Q: I am a young parent and I have a 3-year-old. This is my first child. I am sure every parent feels this way from time to time. I have so many people telling me to do this and to do that. I should do it this way or their way is the best. I feel overwhelmed and lost at times, especially when it comes to discipline. How do I find the best ways to discipline and parent my child without asking Google?
A: Interesting question. This is a hard question to answer. I can tell you that I do not have the perfect answer to your question, but I can tell you what I would do. There is not a one-size-fits-all answer when it comes to raising kids. There are certain methods that work on some children, but they don’t work for others. You know your child. You are the expert on your own child. However, there are times that we, as parents, hit a wall and we need advice. We need to mix it up and try something different. I can tell you that many times local schools will offer parenting classes with wonderful and helpful information. Friends and family can be another great source of information. Just because someone says this way is the best does not necessarily mean that is true. It might be the best for their particular child, but not all. I do feel like there is a great amount of good information on the internet to help you with discipline options. I would caution you to make sure that the information that you are reading is from a reputable and reliable source. I think a good piece of advice when it comes to looking for parenting information is to take in what you read like a cafeteria menu. Try different techniques and see what works for your child. Pick and choose strategies. You don’t have to do it exactly like they say. Alter it to meet your child’s needs. Lastly, I think it is really important that we support each other as parents. We need to not judge each other so much. Instead we should build each other up as parents. Parenting is the most difficult job most of us will ever do. So let us help each other with empathy and kindness instead of tearing each other down. I hope this gives you a little guidance in your journey as a mom! You got this!
Q: When it comes to talking to my child about death, I don’t know what to say. She is in second grade and she heard about the school shooting and asked me if she was safe at school and what happened to those kids. I can’t wrap my own mind around it much less be able to explain it her. I talked to her already but just wondering what I can use in the future?
A: This is a tough topic for adults to come to terms with much less children. It is important to remember where your child is developmentally when talking about death. This will have to do with their age and what life experiences they may have already had with death. You do not want to speak above their level of understanding of the subject. Keep it very simple and basic. When talking about something like this I think it is important to stress that safety is the number one priority of their school. The job of the school is to keep the students safe at all times. You can talk about how we do lockdowns and drills at school to always be prepared in an emergency. When it comes to talking about a school shooting, I do not know that there is anything we can say that will make sense of what has occurred. We can say that the person who did this was not in their right mind. You can also say that is a rare event. I try to tell my own child that it is better to be prepared than think nothing like this ever happens. When tragedy like Marshall County does occur, we will never be able to make sense of it, but hopefully we can learn something that will help us prevent it in the future. After talking to your child, I think it is important to ask them if they have any questions. If they ask you a question that you are not prepared to answer or you simply don’t know, it is perfectly acceptable to tell them that you do not know but you will do your best to find out for them.
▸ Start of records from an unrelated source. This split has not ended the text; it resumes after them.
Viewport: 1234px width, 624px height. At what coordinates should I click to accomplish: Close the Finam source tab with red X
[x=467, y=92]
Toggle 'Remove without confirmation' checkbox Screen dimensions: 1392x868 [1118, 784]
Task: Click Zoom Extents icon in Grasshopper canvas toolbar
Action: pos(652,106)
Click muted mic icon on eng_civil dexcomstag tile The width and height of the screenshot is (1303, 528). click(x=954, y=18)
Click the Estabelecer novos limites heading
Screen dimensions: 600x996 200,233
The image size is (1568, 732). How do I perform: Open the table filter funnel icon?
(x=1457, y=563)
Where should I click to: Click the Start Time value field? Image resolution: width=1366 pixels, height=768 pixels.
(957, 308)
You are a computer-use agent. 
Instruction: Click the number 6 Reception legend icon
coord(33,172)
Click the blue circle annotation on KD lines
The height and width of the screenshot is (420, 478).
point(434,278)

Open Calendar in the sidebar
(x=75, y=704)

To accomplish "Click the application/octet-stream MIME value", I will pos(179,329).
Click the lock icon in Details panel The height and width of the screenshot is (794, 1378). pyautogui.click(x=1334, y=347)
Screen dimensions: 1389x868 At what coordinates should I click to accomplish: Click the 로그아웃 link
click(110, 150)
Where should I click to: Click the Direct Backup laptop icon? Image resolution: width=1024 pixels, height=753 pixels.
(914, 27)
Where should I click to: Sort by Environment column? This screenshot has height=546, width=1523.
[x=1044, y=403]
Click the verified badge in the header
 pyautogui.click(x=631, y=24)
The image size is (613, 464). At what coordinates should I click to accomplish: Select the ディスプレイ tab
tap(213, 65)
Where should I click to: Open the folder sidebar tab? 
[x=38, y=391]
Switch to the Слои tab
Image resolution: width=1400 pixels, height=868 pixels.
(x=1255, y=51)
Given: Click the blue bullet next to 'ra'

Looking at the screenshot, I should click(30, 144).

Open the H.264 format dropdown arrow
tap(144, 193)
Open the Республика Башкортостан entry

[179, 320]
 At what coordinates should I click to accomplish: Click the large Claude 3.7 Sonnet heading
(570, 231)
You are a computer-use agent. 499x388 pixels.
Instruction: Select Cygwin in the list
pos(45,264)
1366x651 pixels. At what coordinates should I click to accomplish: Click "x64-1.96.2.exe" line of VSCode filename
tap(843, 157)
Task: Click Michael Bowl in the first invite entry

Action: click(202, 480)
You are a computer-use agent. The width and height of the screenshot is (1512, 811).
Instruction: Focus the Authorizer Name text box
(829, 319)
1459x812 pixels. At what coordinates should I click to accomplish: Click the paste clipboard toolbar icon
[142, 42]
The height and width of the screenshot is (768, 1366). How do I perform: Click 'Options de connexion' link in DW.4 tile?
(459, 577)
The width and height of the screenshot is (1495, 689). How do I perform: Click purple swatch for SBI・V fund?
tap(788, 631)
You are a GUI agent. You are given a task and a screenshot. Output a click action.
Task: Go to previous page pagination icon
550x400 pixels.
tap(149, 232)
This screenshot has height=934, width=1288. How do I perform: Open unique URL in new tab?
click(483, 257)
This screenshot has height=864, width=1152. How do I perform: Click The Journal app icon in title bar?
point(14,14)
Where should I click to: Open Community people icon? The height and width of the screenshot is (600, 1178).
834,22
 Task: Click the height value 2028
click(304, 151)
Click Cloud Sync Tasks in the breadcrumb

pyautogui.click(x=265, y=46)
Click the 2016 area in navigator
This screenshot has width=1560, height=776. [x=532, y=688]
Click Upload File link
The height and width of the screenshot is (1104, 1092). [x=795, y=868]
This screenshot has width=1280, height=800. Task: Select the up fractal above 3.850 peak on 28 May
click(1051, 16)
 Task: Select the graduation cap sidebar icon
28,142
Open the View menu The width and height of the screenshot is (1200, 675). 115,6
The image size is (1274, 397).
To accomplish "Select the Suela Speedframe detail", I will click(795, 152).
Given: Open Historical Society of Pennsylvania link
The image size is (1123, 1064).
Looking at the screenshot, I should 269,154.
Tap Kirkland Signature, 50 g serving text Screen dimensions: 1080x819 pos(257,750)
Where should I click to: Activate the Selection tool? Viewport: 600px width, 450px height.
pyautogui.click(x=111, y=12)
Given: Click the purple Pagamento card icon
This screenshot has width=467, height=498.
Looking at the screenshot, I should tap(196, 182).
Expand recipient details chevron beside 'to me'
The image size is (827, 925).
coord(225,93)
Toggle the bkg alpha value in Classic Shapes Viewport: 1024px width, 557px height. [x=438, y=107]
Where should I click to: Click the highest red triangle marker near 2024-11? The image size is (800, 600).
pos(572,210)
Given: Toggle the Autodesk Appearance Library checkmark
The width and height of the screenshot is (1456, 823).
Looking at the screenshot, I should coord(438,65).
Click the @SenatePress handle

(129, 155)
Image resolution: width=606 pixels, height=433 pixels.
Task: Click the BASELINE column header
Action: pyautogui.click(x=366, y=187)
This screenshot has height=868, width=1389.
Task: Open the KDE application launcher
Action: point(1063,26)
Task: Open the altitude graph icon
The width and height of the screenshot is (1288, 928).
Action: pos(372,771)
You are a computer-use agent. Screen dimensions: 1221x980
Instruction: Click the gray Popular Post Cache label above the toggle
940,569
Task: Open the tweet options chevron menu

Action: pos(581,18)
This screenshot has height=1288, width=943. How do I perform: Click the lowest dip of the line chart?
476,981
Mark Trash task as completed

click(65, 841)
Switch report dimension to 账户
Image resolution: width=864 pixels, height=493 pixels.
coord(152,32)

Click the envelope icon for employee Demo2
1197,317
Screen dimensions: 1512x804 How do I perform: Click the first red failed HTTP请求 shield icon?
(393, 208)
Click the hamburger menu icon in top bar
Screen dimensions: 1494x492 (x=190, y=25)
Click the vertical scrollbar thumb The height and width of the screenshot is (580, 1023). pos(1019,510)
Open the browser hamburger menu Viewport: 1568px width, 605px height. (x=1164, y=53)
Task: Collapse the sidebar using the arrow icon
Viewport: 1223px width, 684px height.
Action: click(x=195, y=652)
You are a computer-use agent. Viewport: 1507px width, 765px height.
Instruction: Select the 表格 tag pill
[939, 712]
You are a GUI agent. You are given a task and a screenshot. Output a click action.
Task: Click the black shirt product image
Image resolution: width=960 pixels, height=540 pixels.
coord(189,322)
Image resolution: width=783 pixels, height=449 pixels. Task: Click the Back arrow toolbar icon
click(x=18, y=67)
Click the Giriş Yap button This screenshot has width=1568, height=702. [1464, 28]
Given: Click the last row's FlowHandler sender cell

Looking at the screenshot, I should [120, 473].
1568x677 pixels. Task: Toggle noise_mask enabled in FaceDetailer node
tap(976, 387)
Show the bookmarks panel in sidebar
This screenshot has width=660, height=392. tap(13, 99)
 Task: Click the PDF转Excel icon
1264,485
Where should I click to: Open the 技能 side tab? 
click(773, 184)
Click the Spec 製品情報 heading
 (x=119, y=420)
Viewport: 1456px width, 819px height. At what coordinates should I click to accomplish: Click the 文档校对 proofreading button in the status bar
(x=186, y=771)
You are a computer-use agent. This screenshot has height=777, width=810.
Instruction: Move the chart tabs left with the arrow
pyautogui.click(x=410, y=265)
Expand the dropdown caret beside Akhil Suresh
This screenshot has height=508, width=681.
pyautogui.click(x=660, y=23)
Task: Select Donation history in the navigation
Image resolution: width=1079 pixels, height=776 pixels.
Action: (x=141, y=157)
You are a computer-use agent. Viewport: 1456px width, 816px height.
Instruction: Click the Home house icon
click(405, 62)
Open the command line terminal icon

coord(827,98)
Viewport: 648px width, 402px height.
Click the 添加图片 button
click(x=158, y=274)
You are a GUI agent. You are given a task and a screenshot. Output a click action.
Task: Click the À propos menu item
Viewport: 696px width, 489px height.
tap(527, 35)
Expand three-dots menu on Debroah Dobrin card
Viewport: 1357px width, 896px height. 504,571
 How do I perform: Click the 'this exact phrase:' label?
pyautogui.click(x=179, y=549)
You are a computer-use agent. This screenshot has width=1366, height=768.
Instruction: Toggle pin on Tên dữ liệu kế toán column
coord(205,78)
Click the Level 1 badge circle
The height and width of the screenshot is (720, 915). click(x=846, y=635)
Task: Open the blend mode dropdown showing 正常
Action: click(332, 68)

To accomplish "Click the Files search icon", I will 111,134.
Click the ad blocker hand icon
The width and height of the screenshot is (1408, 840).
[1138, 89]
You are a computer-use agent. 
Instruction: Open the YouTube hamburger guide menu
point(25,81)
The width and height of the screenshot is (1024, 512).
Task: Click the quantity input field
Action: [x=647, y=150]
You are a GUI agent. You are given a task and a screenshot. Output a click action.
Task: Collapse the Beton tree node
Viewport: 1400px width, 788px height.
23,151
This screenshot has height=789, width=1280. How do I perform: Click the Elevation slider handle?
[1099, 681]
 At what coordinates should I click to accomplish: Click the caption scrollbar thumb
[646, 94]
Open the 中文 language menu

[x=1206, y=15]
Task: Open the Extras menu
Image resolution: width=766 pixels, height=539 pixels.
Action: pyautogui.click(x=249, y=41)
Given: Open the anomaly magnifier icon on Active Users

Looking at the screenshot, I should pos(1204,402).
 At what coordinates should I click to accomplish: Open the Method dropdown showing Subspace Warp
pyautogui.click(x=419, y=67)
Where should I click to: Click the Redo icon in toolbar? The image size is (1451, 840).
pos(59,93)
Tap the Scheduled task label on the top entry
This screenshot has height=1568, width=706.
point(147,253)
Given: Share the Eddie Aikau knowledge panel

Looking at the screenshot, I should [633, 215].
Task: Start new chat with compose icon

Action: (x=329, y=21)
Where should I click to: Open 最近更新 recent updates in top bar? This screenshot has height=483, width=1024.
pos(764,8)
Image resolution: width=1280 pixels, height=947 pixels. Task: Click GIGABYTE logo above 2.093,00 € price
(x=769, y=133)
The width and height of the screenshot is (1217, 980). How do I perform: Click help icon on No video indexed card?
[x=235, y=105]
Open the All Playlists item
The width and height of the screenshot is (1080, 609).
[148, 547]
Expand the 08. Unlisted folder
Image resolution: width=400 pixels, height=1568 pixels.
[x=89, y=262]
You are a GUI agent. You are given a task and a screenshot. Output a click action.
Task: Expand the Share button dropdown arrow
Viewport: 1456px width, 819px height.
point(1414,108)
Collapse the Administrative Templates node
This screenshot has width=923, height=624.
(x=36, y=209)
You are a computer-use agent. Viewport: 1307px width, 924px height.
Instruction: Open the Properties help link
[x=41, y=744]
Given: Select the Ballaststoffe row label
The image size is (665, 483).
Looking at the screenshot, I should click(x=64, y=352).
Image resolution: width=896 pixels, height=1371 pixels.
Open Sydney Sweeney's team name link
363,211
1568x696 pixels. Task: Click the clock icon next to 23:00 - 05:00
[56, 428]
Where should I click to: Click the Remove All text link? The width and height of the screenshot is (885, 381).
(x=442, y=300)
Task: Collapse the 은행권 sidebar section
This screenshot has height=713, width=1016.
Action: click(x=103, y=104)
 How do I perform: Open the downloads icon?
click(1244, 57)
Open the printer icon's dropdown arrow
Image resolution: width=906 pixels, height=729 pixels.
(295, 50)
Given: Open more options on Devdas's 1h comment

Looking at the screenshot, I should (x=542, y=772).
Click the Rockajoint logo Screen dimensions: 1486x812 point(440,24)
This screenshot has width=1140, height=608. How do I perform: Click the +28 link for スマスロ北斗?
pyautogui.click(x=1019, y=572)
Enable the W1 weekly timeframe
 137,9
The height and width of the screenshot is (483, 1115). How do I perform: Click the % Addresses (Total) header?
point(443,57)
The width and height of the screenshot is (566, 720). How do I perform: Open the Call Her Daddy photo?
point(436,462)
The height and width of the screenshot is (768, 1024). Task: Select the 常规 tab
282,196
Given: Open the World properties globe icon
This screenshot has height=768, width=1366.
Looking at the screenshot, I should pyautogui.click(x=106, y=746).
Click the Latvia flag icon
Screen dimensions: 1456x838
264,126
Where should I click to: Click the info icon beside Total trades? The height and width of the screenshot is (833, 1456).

Q: My 5-year-old son has asked me about the e-cigs. He wants to know what they are and why people can smoke in stores. We do not smoke and I have always taught him that was smoking was bad for you. If feels strange to tell him it is OK for people to do this. What would you say?
A: Wow! I have never thought of this question before. However, you certainly bring up a good topic. I do not necessarily know that there is a right or wrong answer to this. I think the correct response is going to be what you personally believe. Of course, someone that smoked would have an entirely different response than you. It is easy to see how this device would intrigue a 5-year-old. It is electronic, some light up and then the person blows out a large cloud of vapor. Children are not used to seeing that, especially in stores and other public places. He would probably be too young to understand that the device still gives a person nicotine, which is an addictive substance. I think I would treat it the same way I would a cigarette and say it is not healthy for you. You can tell him it is not good for your lungs. If someone has an e-cig, they can smoke inside some places because it is really just water/vapor that they blow out. Try not to make it too complicated. You need to consider his developmental understanding. I would focus on your family beliefs. I would also add that we do not know why people do some of the stuff they do, but you hope he will always make healthy choices in life.